═════ DATA FOR ANALYSIS

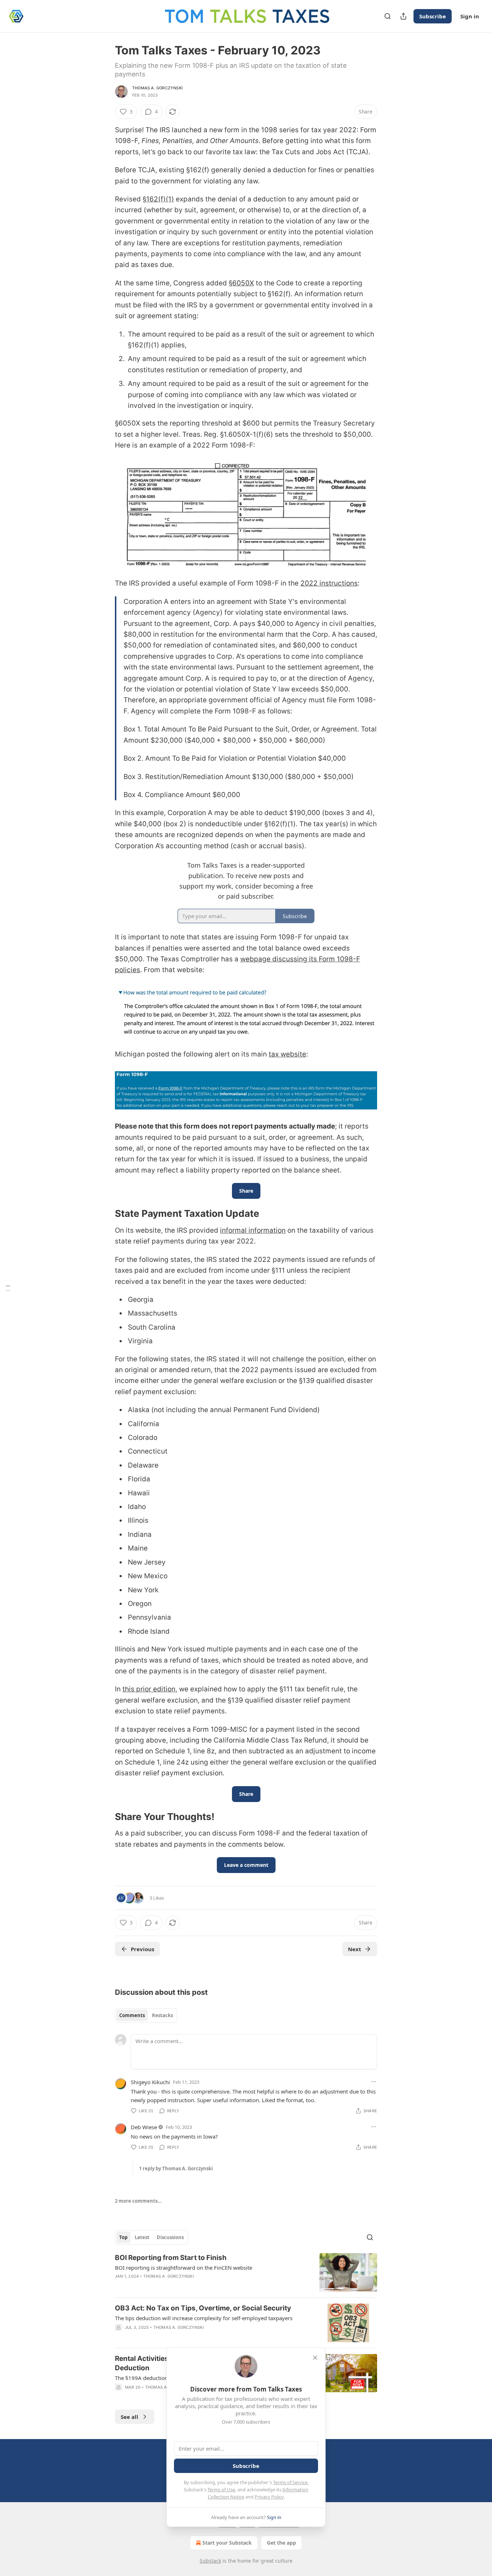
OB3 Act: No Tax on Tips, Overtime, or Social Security (203, 2308)
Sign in (469, 16)
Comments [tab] (132, 2015)
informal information (253, 1230)
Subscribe (432, 16)
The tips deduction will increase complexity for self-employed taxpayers (203, 2318)
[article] (246, 2272)
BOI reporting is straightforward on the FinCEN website (183, 2267)
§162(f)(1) (158, 199)
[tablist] (146, 2015)
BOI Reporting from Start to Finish (171, 2258)
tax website (287, 1054)
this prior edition (148, 1689)
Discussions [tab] (170, 2237)
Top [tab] (123, 2237)
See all (129, 2416)
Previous (142, 1949)
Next (354, 1949)
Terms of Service (290, 2482)
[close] (315, 2357)
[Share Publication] (403, 16)
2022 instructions (329, 583)
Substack (210, 2560)
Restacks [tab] (162, 2015)
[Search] (387, 16)
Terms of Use (221, 2489)
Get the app (281, 2542)
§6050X (241, 283)
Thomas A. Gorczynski (157, 87)
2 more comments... (138, 2201)
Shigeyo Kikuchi (150, 2082)
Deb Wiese (144, 2127)
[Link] (105, 1213)
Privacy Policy (269, 2496)
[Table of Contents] (8, 1288)
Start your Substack (227, 2542)
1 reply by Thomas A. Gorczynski (176, 2168)
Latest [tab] (142, 2237)
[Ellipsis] (373, 2081)
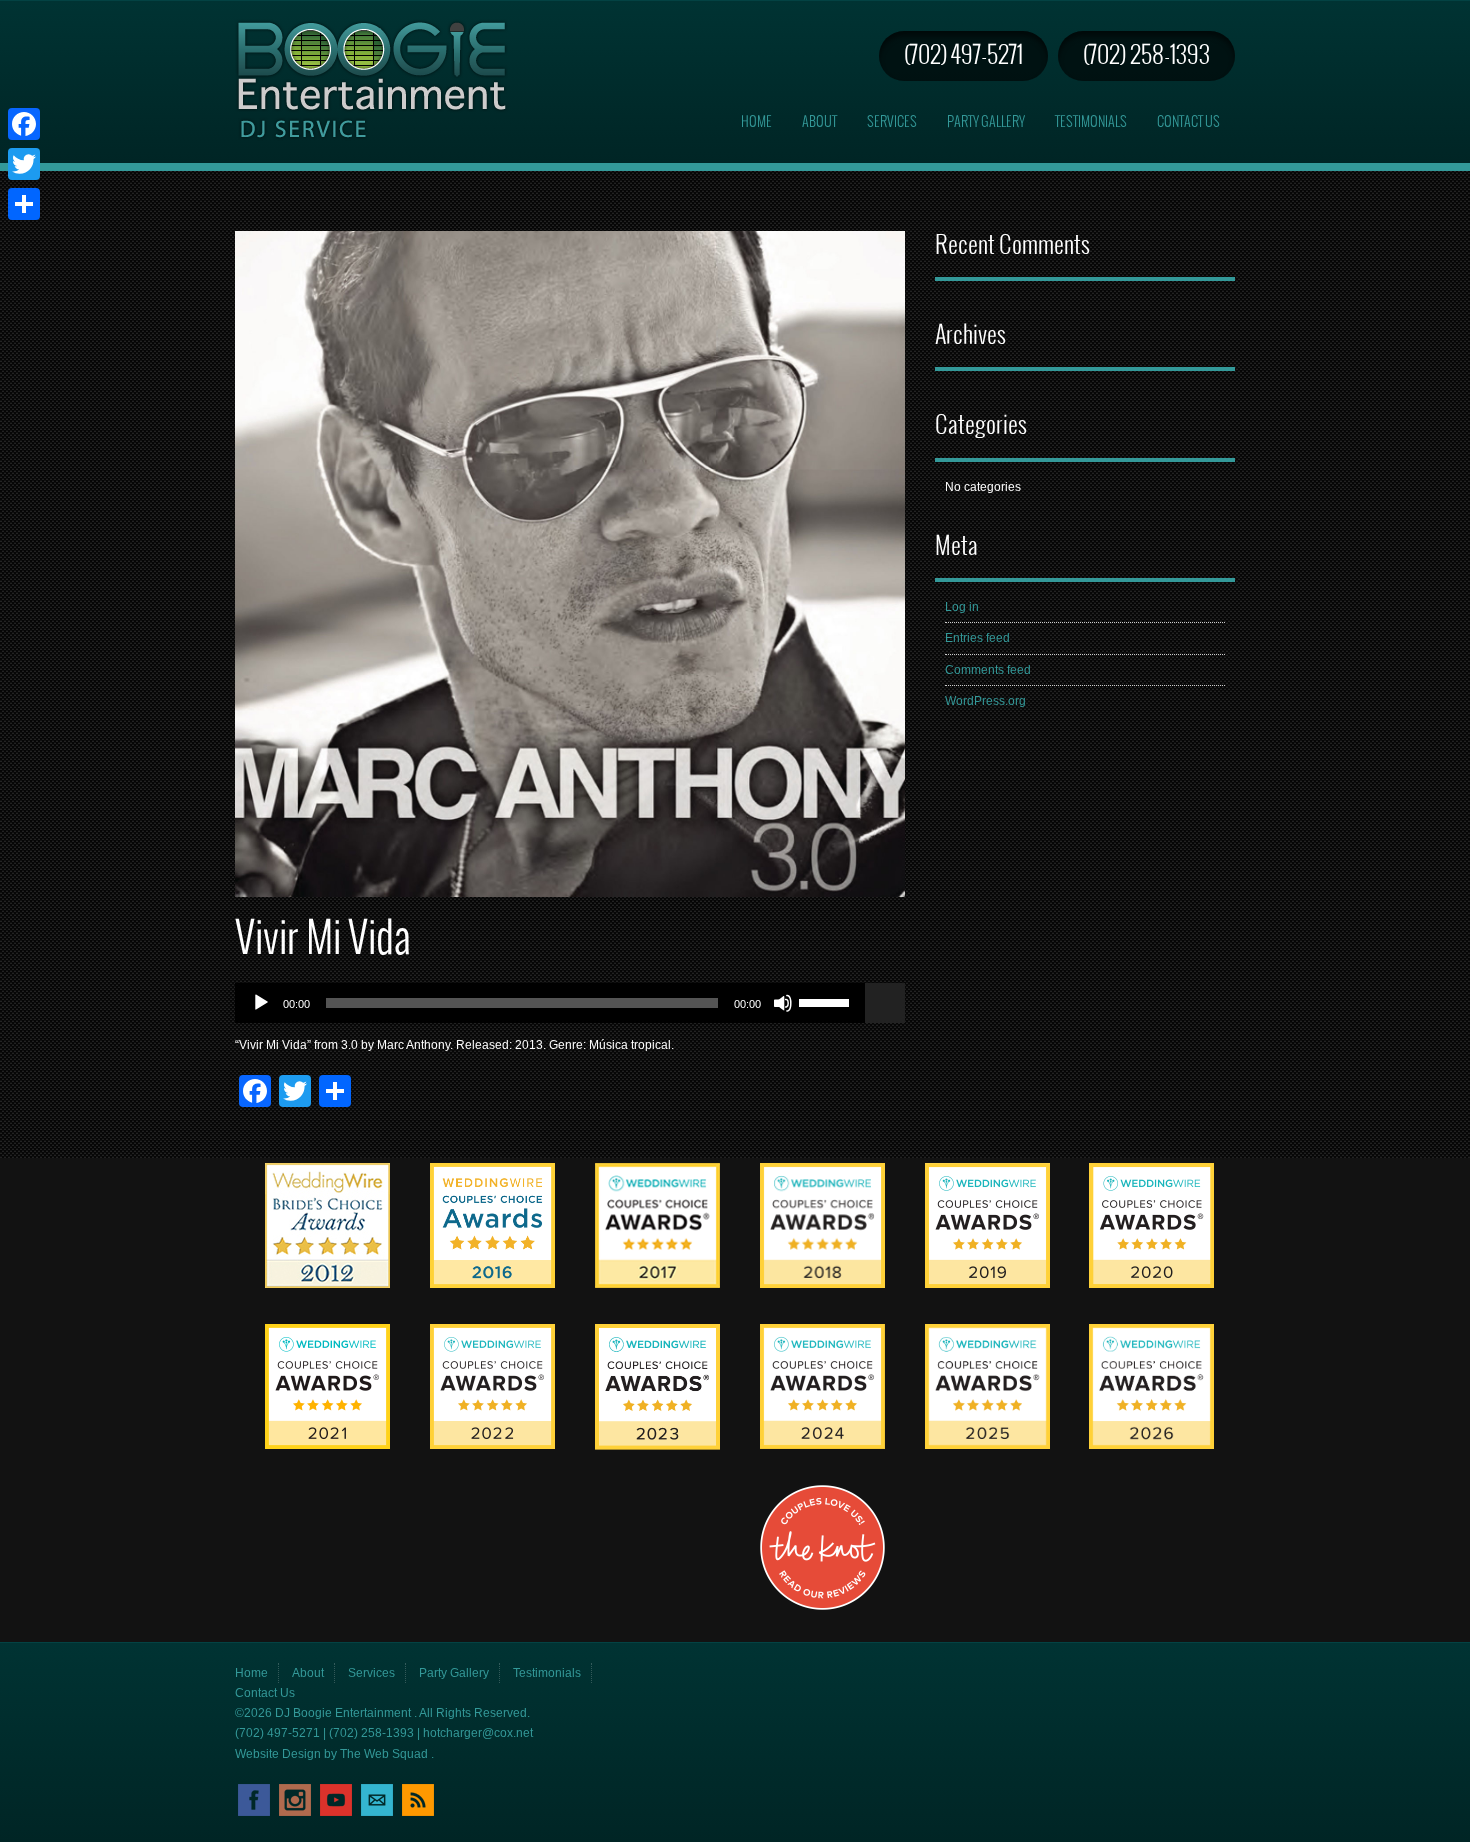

══════════

» **PROBLEM REQUIREMENTS**
Copy, word for word, the entries above from the first line to the line that holds "[tablist] (146, 2015)". Drop the pictures.

» **YOUR SOLUTION**
OB3 Act: No Tax on Tips, Overtime, or Social Security (203, 2308)
Sign in (469, 16)
Comments [tab] (132, 2015)
informal information (253, 1230)
Subscribe (432, 16)
The tips deduction will increase complexity for self-employed taxpayers (203, 2318)
[article] (246, 2272)
BOI reporting is straightforward on the FinCEN website (183, 2267)
§162(f)(1) (158, 199)
[tablist] (146, 2015)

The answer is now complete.